How Disney built a giant cloud by bolting two together

Disney is supposed to be a magic place. In its movies, people end up getting along.

But when Disney sought recently to build out its cloud infrastructure, it was faced with being the bad guy: Choosing one technology vendor over the other.

The market for cloud infrastructure is a huge one: Hundreds of billions of dollars be spent by companies on this over the next few years. Amazon AWS, a public cloud provider, is fighting against a pack of opponents, such as Rackspace, Google, CloudStack, Eucalyptus, Open Nebula, and scores more for that business — each offering their own flavor of the cloud.

For customers like Disney, there are too many services. Do they want a public cloud, a hybrid cloud, a multicloud, or private cloud? Well, sometimes companies don’t want to be forced to choose. They want to cherry-pick the best from more than one cloud.

This is what Walt Disney did. We’ll be hearing Disney’s story at CloudBeat 2013, our event on Sept 9-Sept. 10 in San Francisco that showcases revolutionary cases of cloud adoption by companies.

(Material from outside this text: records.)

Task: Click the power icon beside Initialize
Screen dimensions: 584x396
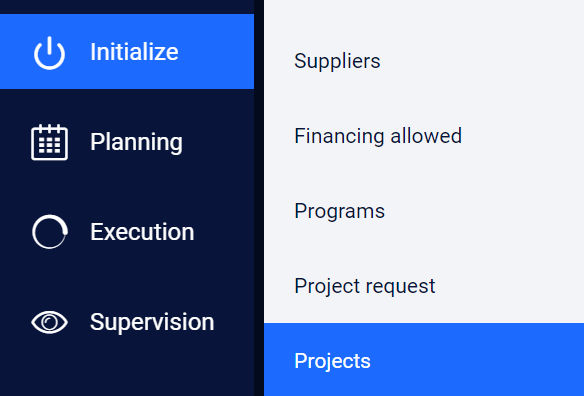Action: 50,53
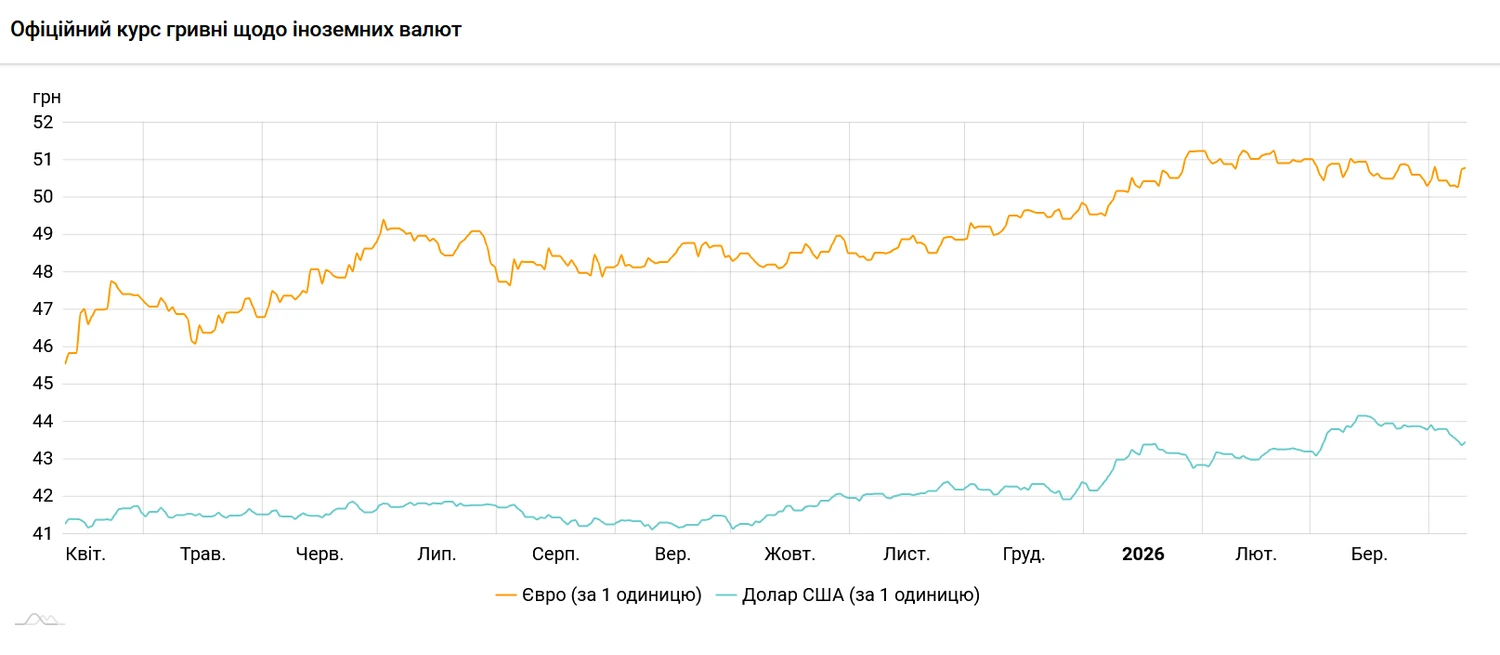Screen dimensions: 1500x655
Task: Click the 52 value on y-axis
Action: click(44, 122)
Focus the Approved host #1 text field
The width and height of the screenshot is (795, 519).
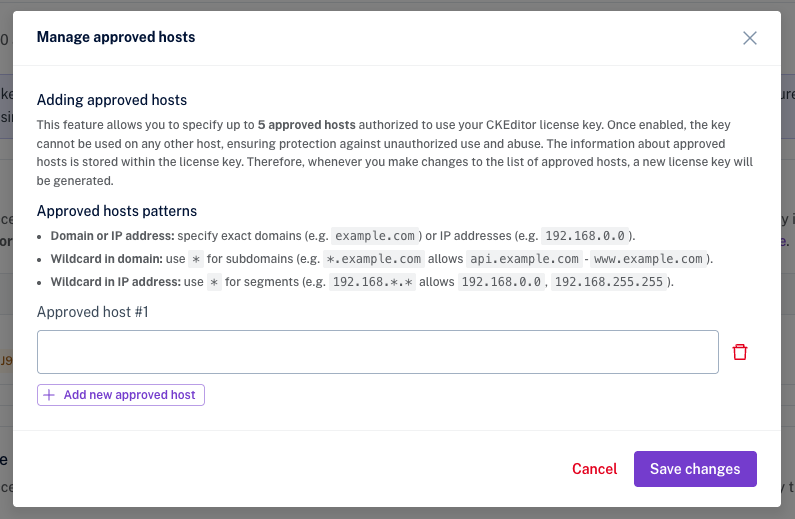pyautogui.click(x=378, y=352)
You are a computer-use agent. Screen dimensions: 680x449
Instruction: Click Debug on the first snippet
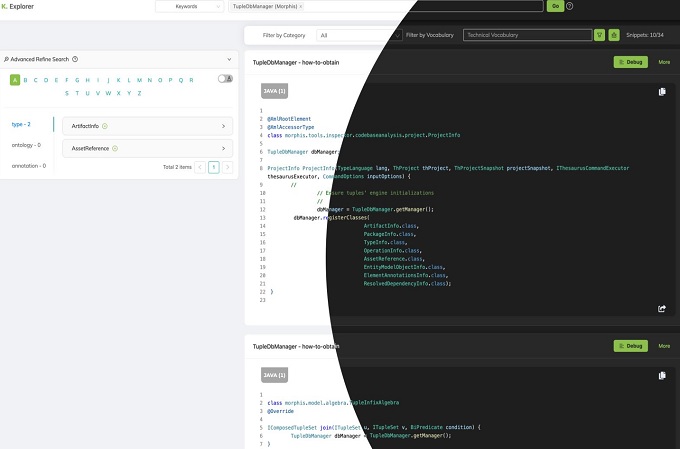tap(630, 62)
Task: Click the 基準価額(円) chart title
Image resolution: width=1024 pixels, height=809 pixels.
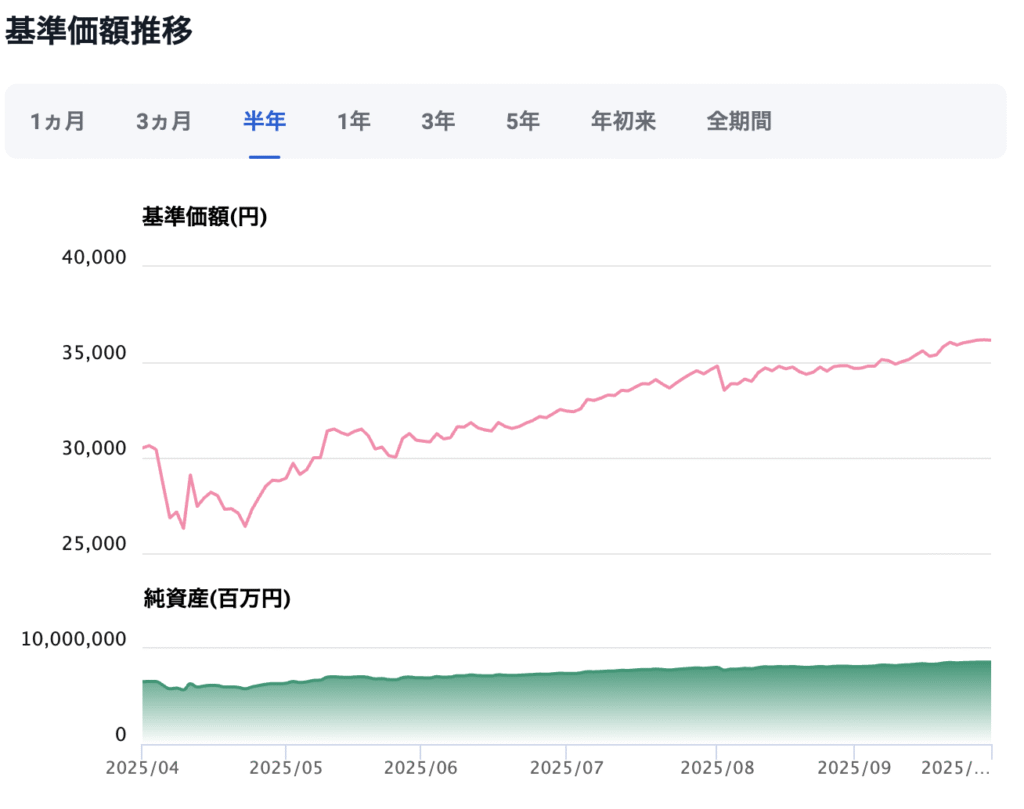Action: 205,217
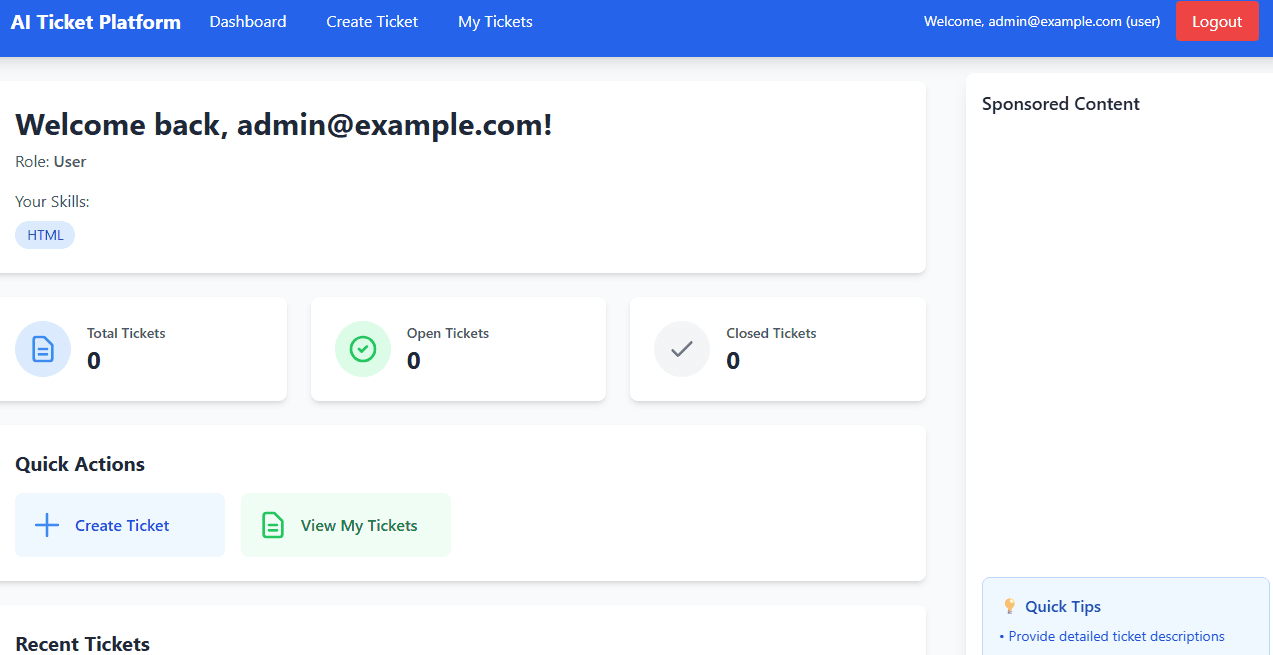The width and height of the screenshot is (1273, 655).
Task: Click the Recent Tickets section heading
Action: [x=83, y=644]
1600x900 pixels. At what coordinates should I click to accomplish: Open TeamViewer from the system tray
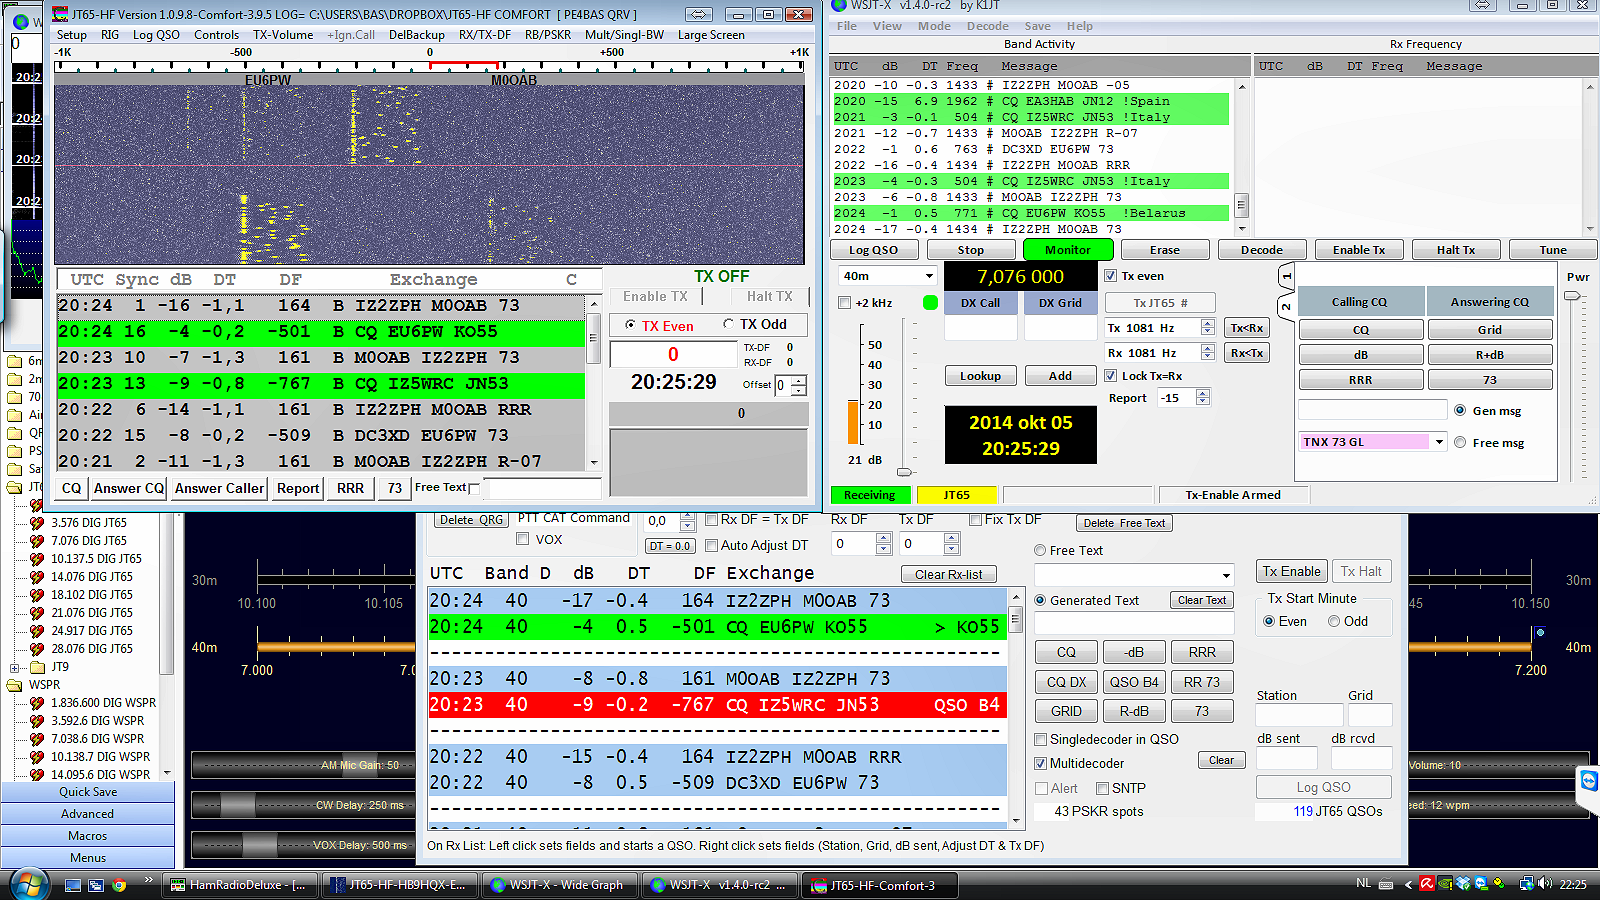click(1480, 884)
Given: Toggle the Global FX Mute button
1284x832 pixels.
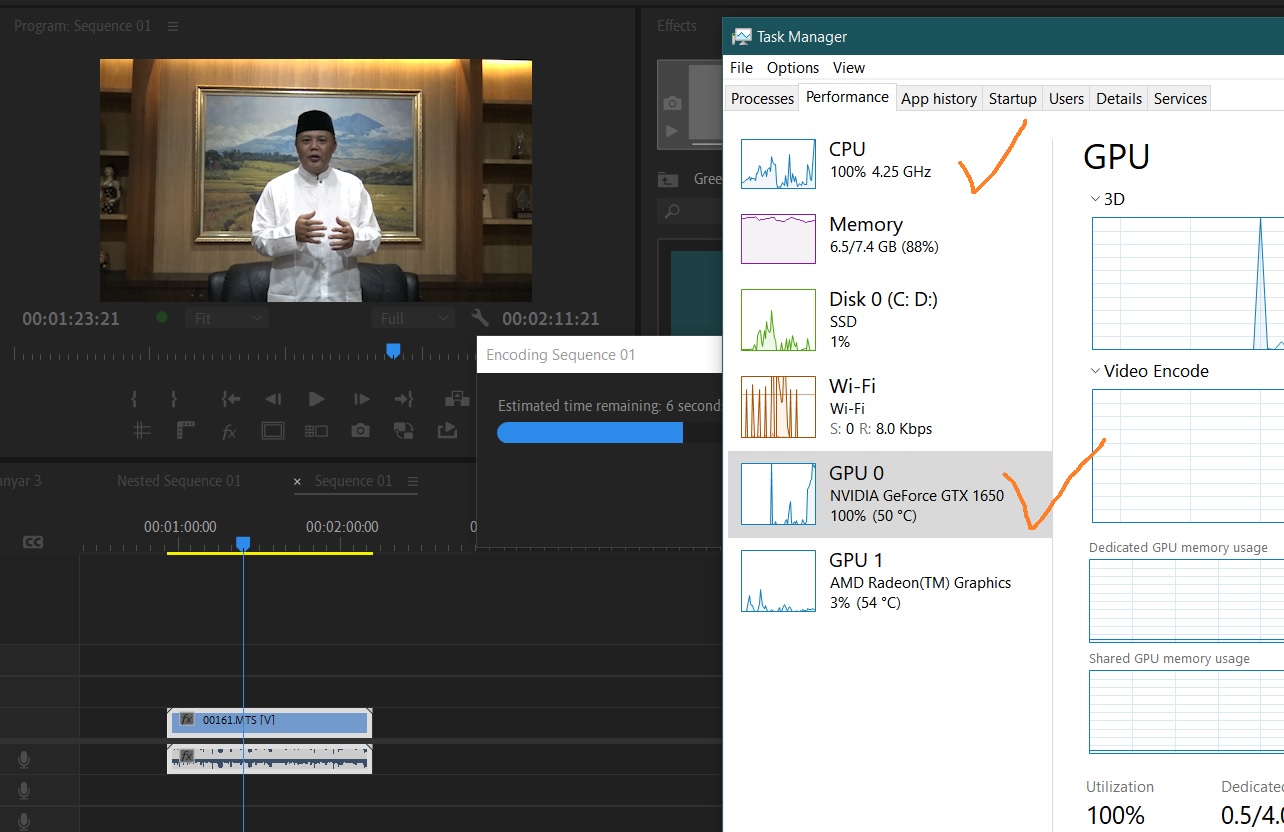Looking at the screenshot, I should (x=229, y=431).
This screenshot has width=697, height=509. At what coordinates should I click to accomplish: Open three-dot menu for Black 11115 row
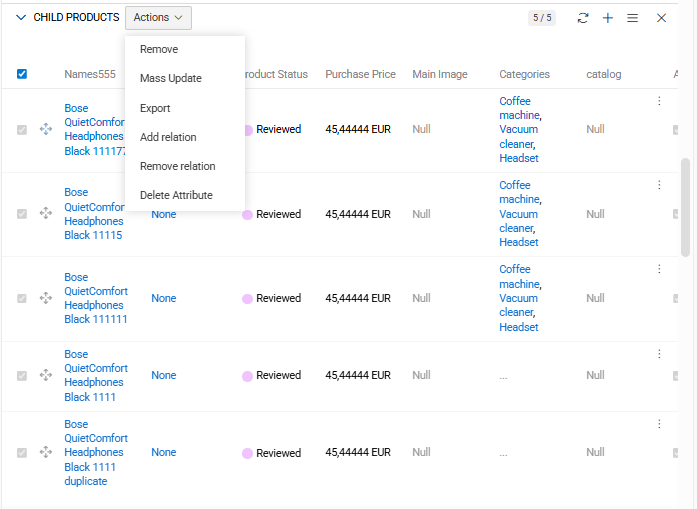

A sprawling entertainment and media organization with movies and other operations worth $110 billion, Disney looked at the needs of its business and decided it wanted to build a private cloud. By being private, Disney would own its cloud outright and have greater control.

But according to system architect Peter Lopez, things got more complicated after that decision to go private.

Editor’s note: Our upcoming CloudBeat conference, Sept. 9-Sept. 10 in San Francisco, will be tackling revolutionary cases of enterprise cloud usage. Register today!

In Disney’s proof of concept work, the service from CloudStack became an early favorite. CloudsStack technology has emerged with some of the largest customers when it comes to the private cloud, including the likes of Zynga and Nokia. Disney’s Lopez said he consistently got CloudStack running the way he wanted it to — and far faster than OpenStack, one of the market’s leading alternatives to CloudStack. Disney found it could deploy the CloudStack service in days but needed weeks with OpenStack. Part of this came down to Disney’s particular set of requirements and the other technology investments it had already made.

So far, so good. But the Disney team also wanted to add an object storage technology to their private cloud. But for this, Disney preferred some tools coming out of OpenStack’s object storage project, Swift. Indeed, one reason why OpenStack, an open-source project, has become so popular is that its many contributors have offered rich functionality. Swift is one example.

So rather than settle for second-best, the team at Disney worked with Citrix, the partner offering the CloudStack technology to make sure they could pull in the OpenStack Swift technology to work with their cloud.

The result, as you’ll hear at CloudBeat, was a crossing of the chasm that sometimes divides these competing open-source cloud projects. Disney, as Lopez will tell us, now enjoys fully functional CloudStack private cloud, tightly integrated with a highly capable object storage from Swift, as offered by a company called SwiftStack.

The lesson: Sometimes the choices that face us in cloud deployment aren’t as stark as appear. Increasingly, cloud providers are moving to offer layers of technology that stand on their own enough that they can be integrated into other technologies. This enables companies to choose the best tool for the job regardless of where it comes from.

At CloudBeat, we’ll hear from Lopez, Disney’s system architect and Sameer Dholakia, the VP and GM of the cloud platforms group of Citrix; and Joe Arnold, the chief executive of SwiftStack.

Notably, elsewhere at our event, we’ll be hearing from executives like Randy Bias of CloudScaling, who believe that such moves by Disney may make sense for now but ultimately they don’t make sense in the long-term. Bias calls the CloudStack-Swift integration a “Franken-cloud” because customized integration between Swift and CloudStack takes work, is not easily replicable and and can not achieve the economies of scale of more seamless integration. He says the Franken-clouds will exist for now, but these will eventually die.